Implementations of the machine learning algorithms were accessed via the scikit-learn (version 1.0.1)49 and extreme gradient boosting (XGBoost, version 1.5.1)50 Python modules. XGBoost was used, after hyperparameter optimization, with a learning rate of 0.3, root mean squared error was used as the evaluation metric. A maximum tree depth of 2 was used with a maximum of 10 epochs and a squared error training loss. When training on the on-the-fly more expensive dataset, after hyperparameter optimization, the extra trees regressor (ETR) model was trained to fit 100 trees with a maximum depth of 5 and the minimum number of samples at a leaf node of 1 and a maximum of 10 leaf nodes per tree. Squared error was used as the training criterion. When training on the Judred dataset, after hyperparameter optimization, the maximum tree depth was set to 20, with a minimum of 2 samples per leaf, a maximum depth of 20 and the training criterion was the absolute error.

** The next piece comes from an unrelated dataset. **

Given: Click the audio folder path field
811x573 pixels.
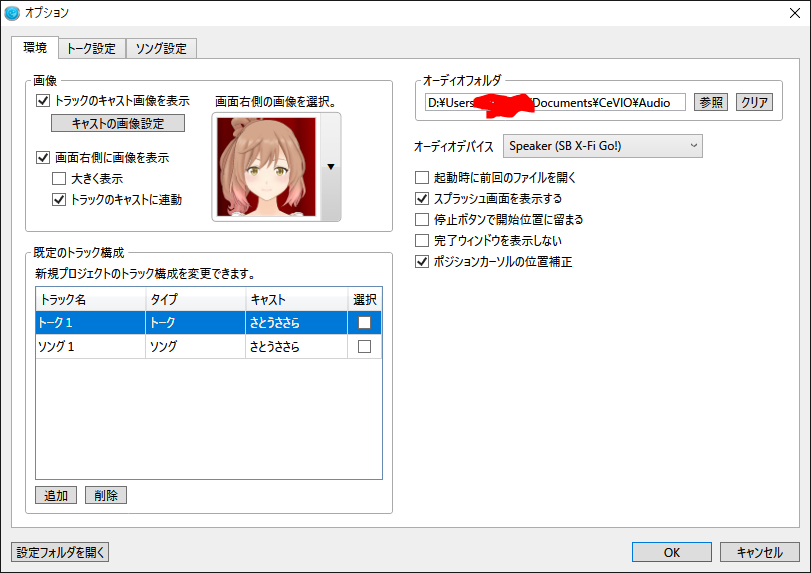Looking at the screenshot, I should [555, 102].
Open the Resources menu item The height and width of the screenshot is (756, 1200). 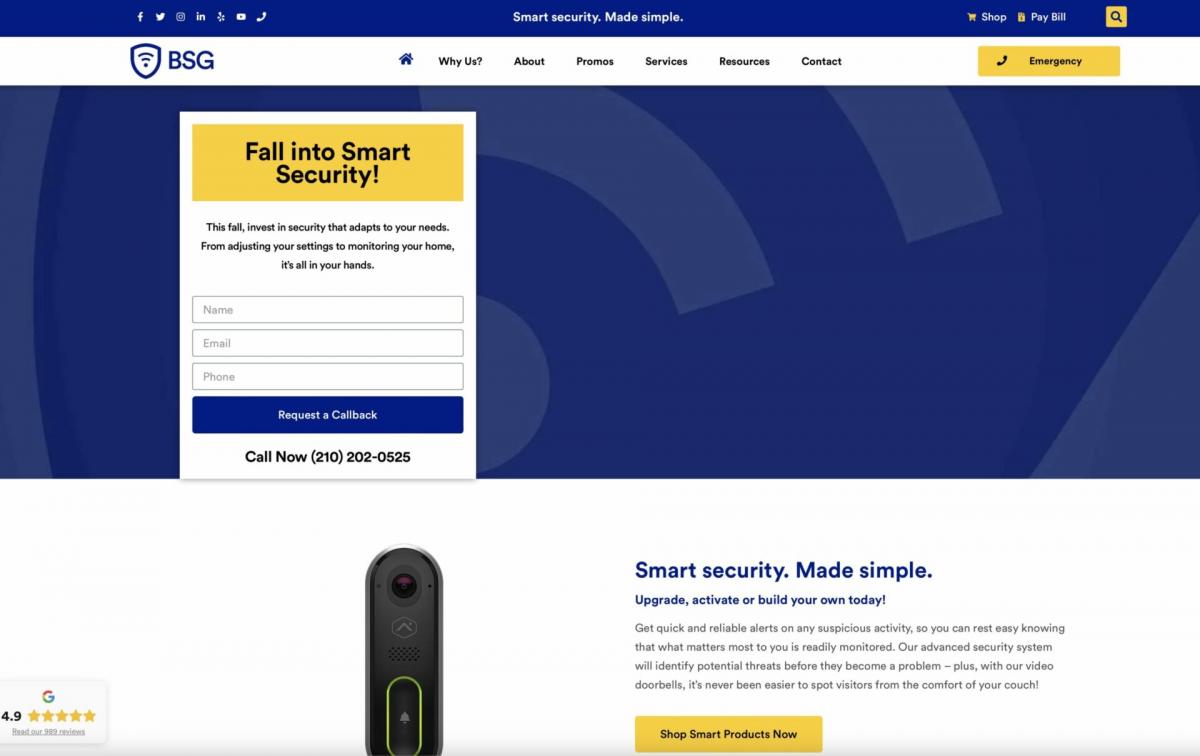point(744,61)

Hyperparameter optimization

The sample dataset of 200 octapeptide simulations was run in triplicate and used to fit each model's hyperparameters. Randomized search with 5-fold cross-validation was used to scan a wide range of hyperparameter combinations of each model. The results of each model's predictions made for a separate validation set can be found in the ESI, Table S3.

Machine learning model selection

The models were chosen based on the score of each machine learning regression model (RMSE & r2), trained on the random set run in triplicate, against a previously unseen high APL validation set of 200 systems run in duplicate and reduced to only those systems with above average APL, see ESI, Table S3. This was done to prioritize the accurate prediction of the best performers (highest APL) at the expense of accurately predicting how bad an octapeptide performs (low APL).

Results and discussion

Experimental validation of machine learning selected peptide sequences

After 7 iterations of the active machine learning protocol, the APL score of the top-scoring peptides began to stabilize. We therefore selected a range of PFPs based on their predicted APL and sequence diversity to test experimentally, along with a series of positive and negative control sequences (Fig. 2). The Phe-rich Temporin-SHf peptide 1 (FFFLSRIF) was chosen as a positive control in experiments due to its previously documented activity against dimyristoyl-based lipids.20 Temporin-SHf was predicted by the ML algorithms to have a high APL score, but not selected out of the millions of high APL predictions by the active learning model in any iteration. Peptide 2 (GSGTGSGT) was chosen as a negative control peptide, and peptide 3 (CFTYFFRV) was also tested as a negative control as it was predicted to be inactive by the algorithm despite the characteristic cationic, amphiphilic nature of the sequence with one small polar residue. Peptide sequences 4–11 were all selected by the active machine learning algorithm and visually confirmed to cause membrane-disruption in the molecular dynamics simulations. These peptides were selected due to their varying chemistry to maximize the probability of discovering a hit in the planar lipid bilayer experiments.
image file: d4cp01404a-f2.tif
Fig. 2 Characteristics and experimental validation of hit peptides. (A) Probability heatmap of amino acid residues, categorized by residue characteristic, and position in octapeptide of hit peptides selected by the active machine learning cycle (ESI, Table S4). (B) Planar lipid bilayer ion current recordings of octapeptides 1–3 (positive and negative controls) and sequences selected by the active machine learning algorithm 4–10. Each peptide was added (10 μL of 50 μM, final concentration ∼0.8 μM) into a buffer-containing well (1 M KCl, 10 mM MOPS, pH 7.4) on the side of the POPC planar lipid bilayer containing the positive electrode. A potential difference +10 mV was applied, and the resulting ion currents shown were recorded (2 kHz lowpass Bessel filter). Snapshots of the final frame from the molecular dynamics’ simulations of peptide-membrane interactions; peptides are represented as blue beads with the bilayer in grey, and water beads are omitted for clarity.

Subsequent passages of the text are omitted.